Items from a dataset:
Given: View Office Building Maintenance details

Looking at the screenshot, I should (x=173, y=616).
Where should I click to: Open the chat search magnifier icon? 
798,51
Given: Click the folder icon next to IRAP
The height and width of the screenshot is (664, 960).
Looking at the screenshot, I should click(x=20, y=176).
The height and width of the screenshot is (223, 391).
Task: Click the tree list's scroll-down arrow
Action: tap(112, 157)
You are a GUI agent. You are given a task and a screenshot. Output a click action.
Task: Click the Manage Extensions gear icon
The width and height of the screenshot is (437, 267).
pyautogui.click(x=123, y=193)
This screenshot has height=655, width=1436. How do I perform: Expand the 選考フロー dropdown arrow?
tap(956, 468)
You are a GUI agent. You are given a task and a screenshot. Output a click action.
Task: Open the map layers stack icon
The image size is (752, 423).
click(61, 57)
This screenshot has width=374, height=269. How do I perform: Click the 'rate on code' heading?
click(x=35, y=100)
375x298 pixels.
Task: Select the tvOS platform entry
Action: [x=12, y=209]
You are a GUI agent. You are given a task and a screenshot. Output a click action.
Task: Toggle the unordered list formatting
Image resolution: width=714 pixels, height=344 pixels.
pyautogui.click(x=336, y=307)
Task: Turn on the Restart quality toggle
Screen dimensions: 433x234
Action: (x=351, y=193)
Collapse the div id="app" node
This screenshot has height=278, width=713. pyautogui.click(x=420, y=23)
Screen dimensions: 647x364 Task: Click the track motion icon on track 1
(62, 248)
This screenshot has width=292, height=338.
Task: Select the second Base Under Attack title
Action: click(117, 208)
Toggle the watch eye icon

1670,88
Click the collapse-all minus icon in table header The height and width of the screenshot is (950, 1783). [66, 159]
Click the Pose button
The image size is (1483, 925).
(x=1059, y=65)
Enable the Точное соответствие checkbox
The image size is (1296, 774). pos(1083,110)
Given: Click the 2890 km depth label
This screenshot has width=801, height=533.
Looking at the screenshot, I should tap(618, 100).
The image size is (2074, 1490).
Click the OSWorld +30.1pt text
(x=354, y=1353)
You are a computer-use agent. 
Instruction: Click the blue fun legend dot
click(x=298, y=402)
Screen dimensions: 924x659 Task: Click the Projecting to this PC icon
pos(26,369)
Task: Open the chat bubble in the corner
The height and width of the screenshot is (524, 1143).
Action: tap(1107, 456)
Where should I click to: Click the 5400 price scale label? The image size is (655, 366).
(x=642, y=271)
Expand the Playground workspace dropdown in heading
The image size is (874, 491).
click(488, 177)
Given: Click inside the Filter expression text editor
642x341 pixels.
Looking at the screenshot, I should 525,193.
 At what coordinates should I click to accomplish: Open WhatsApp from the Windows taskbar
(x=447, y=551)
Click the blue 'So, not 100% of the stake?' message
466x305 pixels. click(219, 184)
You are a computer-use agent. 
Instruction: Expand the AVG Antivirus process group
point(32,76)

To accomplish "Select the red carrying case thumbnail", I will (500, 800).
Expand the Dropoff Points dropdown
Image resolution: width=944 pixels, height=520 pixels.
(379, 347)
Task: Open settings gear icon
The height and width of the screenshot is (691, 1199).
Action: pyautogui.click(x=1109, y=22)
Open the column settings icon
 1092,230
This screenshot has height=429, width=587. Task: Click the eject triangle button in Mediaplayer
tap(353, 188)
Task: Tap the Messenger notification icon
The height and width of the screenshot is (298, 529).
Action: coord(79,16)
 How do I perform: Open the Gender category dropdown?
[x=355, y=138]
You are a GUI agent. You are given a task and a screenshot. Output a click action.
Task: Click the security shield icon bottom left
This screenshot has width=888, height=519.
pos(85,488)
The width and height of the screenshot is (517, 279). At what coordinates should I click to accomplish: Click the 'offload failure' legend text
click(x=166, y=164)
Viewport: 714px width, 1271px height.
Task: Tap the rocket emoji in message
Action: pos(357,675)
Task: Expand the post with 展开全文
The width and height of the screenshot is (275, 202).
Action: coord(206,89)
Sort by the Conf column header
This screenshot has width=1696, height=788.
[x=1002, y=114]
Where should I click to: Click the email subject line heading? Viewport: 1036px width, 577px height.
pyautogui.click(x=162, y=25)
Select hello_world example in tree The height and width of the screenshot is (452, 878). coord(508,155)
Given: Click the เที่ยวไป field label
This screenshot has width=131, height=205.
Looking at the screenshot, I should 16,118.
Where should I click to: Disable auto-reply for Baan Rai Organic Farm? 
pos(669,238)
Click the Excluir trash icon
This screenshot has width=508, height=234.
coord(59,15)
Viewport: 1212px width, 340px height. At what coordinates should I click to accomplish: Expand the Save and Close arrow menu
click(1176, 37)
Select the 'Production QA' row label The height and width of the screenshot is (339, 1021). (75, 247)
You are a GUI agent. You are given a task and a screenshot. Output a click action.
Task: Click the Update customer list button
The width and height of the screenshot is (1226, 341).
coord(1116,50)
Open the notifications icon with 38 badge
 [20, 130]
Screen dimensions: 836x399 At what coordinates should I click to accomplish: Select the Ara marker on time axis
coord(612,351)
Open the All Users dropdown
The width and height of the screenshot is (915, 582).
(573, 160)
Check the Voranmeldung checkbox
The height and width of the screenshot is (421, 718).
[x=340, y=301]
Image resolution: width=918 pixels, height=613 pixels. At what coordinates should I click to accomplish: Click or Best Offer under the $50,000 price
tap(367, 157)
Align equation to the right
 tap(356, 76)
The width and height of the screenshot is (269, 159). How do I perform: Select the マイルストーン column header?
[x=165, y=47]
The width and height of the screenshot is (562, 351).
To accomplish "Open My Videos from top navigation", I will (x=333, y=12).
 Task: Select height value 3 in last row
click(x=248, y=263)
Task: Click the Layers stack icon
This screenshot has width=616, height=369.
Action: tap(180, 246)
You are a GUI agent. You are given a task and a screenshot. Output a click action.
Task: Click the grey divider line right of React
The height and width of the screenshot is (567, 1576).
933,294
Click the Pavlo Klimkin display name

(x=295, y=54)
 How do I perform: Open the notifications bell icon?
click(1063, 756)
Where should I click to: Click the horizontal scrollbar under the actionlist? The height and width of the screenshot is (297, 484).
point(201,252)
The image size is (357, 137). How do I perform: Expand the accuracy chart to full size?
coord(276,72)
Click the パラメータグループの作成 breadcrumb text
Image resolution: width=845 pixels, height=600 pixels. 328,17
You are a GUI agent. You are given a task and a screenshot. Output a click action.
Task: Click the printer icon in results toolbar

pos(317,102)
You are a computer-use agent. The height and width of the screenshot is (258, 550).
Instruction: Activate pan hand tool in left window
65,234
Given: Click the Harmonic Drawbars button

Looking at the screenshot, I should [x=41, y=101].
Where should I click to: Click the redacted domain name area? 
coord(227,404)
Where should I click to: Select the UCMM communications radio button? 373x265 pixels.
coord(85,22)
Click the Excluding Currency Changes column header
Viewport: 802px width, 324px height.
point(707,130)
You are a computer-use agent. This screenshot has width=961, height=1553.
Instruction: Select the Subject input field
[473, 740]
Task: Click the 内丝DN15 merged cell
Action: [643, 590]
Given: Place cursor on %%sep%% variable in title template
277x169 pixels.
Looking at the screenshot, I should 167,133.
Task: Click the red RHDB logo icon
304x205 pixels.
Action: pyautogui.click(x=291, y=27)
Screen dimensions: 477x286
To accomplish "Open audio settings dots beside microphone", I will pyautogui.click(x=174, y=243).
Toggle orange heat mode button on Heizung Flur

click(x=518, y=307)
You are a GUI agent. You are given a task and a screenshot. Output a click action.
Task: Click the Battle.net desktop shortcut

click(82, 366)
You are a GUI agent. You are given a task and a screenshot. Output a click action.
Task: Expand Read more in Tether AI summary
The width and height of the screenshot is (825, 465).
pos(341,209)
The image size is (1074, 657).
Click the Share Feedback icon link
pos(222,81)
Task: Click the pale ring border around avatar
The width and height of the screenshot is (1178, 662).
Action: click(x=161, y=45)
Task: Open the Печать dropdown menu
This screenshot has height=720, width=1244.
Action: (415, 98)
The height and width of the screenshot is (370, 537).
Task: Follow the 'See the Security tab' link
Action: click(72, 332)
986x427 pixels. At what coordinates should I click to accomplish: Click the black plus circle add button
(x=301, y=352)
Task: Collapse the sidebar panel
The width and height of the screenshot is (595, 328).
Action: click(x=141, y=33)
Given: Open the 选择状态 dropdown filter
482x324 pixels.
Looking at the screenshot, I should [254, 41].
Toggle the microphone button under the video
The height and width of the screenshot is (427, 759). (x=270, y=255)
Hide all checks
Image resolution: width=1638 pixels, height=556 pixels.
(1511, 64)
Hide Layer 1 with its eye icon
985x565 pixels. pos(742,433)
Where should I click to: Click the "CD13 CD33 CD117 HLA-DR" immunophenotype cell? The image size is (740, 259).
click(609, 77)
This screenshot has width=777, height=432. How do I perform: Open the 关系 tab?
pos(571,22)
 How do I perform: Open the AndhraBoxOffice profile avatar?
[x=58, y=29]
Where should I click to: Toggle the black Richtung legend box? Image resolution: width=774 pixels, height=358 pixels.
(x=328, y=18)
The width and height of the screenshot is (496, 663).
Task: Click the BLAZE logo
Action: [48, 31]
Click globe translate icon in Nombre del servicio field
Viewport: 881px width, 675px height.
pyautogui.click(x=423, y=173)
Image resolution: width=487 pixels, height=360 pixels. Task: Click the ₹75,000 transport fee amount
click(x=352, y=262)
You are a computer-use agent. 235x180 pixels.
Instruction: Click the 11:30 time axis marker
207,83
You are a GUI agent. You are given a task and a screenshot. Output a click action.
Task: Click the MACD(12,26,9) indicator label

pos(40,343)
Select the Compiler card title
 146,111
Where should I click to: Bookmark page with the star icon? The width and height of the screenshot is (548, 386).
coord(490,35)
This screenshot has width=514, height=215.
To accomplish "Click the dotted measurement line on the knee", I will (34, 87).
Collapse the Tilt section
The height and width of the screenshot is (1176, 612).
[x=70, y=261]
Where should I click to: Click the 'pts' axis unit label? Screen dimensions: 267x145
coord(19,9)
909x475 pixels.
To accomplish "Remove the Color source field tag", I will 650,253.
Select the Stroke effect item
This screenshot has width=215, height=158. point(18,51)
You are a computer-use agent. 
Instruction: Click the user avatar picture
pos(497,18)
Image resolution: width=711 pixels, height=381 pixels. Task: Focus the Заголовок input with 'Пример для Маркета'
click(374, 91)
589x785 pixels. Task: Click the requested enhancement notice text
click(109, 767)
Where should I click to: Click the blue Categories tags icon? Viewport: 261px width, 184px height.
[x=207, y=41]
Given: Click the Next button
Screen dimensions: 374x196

**WHAT TO PRODUCE**. Across the entries, how many lines hold the word "stack"? Say only the number.

**EXERCISE ANSWER**. 2